What really sells Death Cycle is its throwback exploitation vibe. The movie isn’t polished in the studio sense—it's rough, loud, and deliberately grimy. That works in its favor, because the film feels like something that could’ve played in a late-70s grindhouse alongside biker revenge flicks and vigilante shockers. Carrer understands how to stage tension with minimal resources, and when the killer finally tears through the screen, the film finds its brutal rhythm.

Is it perfect? Not quite. The pacing occasionally stalls during its investigative sections, and the mystery angle sometimes feels more conventional than the wild premise suggests. But when the movie leans into its motorcycle slasher madness, it becomes exactly what it should be: a midnight movie fueled by gasoline, rage, and blood.

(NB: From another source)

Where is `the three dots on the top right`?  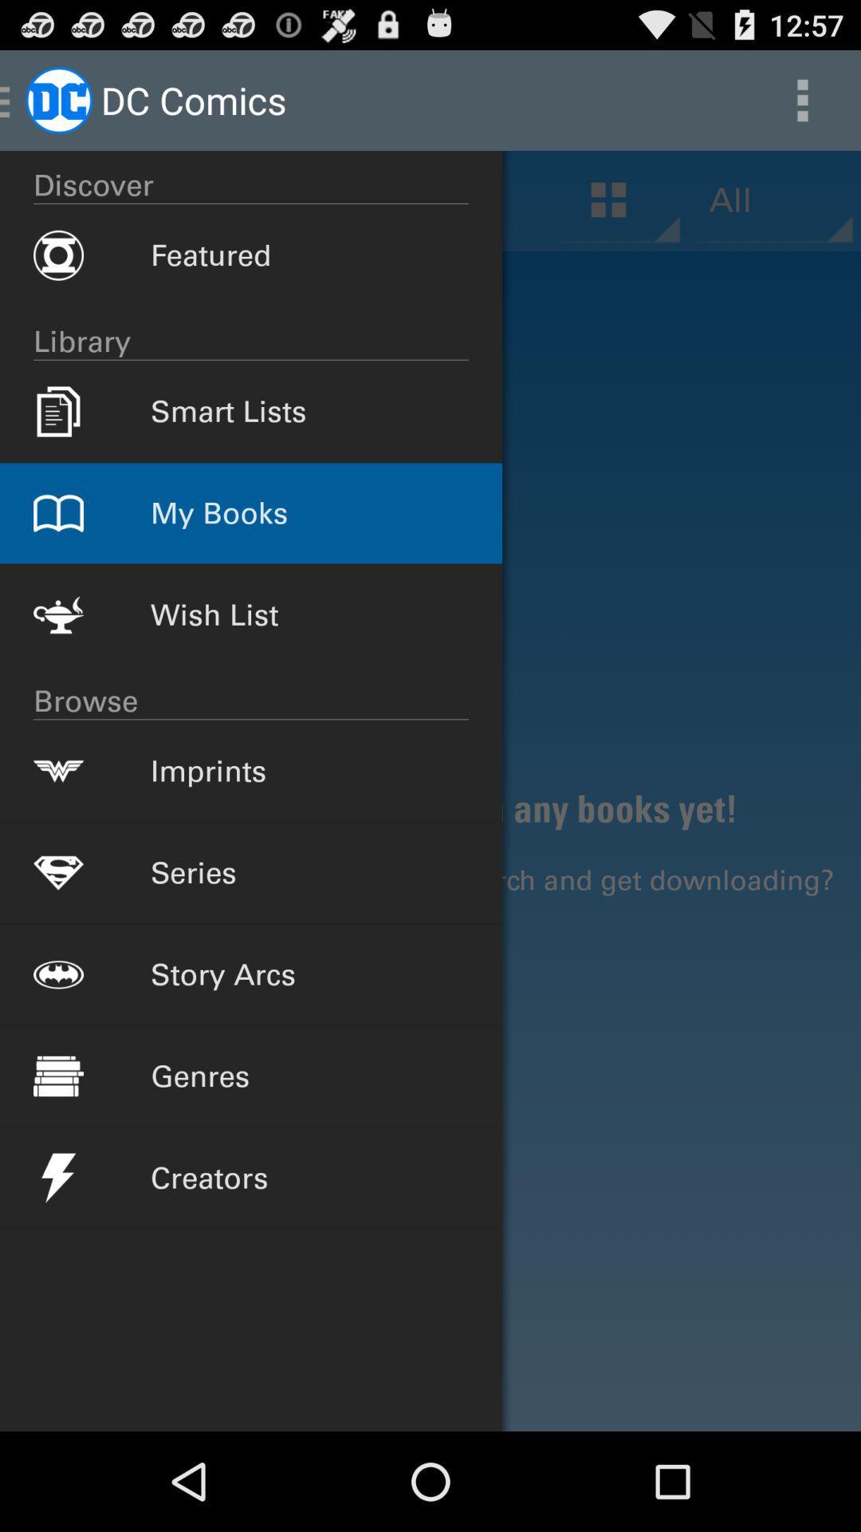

Death Cycle is a lean indie revenge slasher that rides hard on atmosphere and grindhouse energy. It may not reinvent the genre, but it delivers enough brutality, mystery, and biker-horror attitude to keep genre fans entertained.

The movie releases on Digital and On Demand March 10 through Uncork’d Entertainment, the movie rides in with festival cred from FrightFest UK and Sitges 2025, but its real energy comes from pure grindhouse attitude!

3/5 stars

Film Details

Death Cycle (2025)

MPAA Rating: Unrated.
Runtime:
80 mins
Director
: Gabriel Carrer
Writer:
 David McLoed
Cast:
Kristen Kaster; Sasha Ormond; Matthew Ninaber
Genre
: Horror | Thriller
Tagline:
When you hear the rumble, it's too late
Memorable Movie Quote: "It was an accident. At least that's what they say it was."
Distributor:
Uncork'd Entertainment
Official Site:
Release Date:
 March 10, 2026
DVD/Blu-ray Release Date:

Synopsis: After the death of her sister, a woman is visited by a man looking to solve a series of murders by a motorcycle maniac. As their shared fear grows, the killer's rampage continues, leaving them both questioning who the real monster is.